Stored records
——

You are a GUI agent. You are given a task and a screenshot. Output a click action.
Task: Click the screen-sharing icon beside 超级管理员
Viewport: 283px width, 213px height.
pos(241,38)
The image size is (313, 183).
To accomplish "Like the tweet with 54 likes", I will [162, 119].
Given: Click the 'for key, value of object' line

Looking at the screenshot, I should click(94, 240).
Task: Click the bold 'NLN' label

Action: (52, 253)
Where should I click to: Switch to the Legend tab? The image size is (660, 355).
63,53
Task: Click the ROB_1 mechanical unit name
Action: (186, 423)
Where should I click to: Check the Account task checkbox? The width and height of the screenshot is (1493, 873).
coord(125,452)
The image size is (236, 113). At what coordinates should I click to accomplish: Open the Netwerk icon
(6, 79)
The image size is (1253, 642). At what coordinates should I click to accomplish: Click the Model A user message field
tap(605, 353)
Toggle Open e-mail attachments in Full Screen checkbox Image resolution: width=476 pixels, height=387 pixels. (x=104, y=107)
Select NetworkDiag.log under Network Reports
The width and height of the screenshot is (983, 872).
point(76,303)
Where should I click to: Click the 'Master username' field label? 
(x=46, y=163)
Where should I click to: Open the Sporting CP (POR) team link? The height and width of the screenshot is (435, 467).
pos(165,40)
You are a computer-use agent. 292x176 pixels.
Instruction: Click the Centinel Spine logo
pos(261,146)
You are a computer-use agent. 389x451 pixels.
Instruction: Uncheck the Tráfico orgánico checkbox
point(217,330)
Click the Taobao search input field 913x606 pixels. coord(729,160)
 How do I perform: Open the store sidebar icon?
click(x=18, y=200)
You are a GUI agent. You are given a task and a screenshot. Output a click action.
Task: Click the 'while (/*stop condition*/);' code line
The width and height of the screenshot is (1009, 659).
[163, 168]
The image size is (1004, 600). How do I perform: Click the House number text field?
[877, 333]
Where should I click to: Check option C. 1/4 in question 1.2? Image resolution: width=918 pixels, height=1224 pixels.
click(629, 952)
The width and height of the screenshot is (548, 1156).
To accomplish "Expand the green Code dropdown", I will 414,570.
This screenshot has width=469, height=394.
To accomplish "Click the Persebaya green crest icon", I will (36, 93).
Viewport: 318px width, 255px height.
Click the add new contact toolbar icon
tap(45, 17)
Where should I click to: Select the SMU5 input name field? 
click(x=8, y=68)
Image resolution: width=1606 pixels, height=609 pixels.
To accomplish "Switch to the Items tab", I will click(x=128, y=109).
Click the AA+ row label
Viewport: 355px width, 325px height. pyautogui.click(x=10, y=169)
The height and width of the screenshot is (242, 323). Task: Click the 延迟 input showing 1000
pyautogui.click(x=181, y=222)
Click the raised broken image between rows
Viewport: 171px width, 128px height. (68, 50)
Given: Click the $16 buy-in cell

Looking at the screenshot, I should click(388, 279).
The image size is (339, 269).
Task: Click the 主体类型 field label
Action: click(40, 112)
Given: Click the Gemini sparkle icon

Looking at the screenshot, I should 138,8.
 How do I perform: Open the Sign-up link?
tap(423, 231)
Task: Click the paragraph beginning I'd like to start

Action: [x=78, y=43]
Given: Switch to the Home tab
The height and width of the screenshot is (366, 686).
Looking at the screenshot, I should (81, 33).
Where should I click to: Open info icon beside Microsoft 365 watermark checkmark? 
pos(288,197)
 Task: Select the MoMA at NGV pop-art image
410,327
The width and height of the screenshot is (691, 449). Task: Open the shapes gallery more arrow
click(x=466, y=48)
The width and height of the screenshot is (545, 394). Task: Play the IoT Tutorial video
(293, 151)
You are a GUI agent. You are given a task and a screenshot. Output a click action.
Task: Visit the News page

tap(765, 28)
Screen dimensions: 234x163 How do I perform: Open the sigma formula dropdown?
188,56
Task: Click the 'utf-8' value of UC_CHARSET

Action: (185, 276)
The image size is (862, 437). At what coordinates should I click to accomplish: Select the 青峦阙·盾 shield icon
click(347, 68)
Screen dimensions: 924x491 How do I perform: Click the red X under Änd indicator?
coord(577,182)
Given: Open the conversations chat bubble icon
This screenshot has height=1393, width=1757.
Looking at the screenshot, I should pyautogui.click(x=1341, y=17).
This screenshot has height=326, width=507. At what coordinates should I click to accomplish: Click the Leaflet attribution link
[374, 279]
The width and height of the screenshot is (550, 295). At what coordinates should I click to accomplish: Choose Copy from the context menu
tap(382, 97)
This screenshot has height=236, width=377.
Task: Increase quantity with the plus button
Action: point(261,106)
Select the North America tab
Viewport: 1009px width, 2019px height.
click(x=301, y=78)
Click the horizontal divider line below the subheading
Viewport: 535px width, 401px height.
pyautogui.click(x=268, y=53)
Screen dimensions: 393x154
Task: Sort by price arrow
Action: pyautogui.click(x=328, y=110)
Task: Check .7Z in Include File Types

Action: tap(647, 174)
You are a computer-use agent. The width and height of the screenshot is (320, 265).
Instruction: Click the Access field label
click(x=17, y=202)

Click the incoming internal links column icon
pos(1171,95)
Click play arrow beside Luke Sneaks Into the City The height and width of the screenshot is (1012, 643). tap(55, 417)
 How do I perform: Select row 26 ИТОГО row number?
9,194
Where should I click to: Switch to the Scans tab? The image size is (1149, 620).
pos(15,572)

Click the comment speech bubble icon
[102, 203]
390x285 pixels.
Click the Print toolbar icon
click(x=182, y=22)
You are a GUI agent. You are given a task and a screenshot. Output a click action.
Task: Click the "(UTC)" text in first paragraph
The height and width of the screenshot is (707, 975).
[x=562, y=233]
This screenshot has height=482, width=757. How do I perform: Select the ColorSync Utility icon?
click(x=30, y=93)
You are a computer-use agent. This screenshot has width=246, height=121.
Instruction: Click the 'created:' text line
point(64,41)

——

--- Task instructions ---
Every line with "computer" in it should be copied from the entries.

--- Exercise result ---
You are a computer-use agent. 292x176 pixels.
You are a computer-use agent. 389x451 pixels.
You are a computer-use agent. The width and height of the screenshot is (320, 265).
You are a computer-use agent. This screenshot has width=246, height=121.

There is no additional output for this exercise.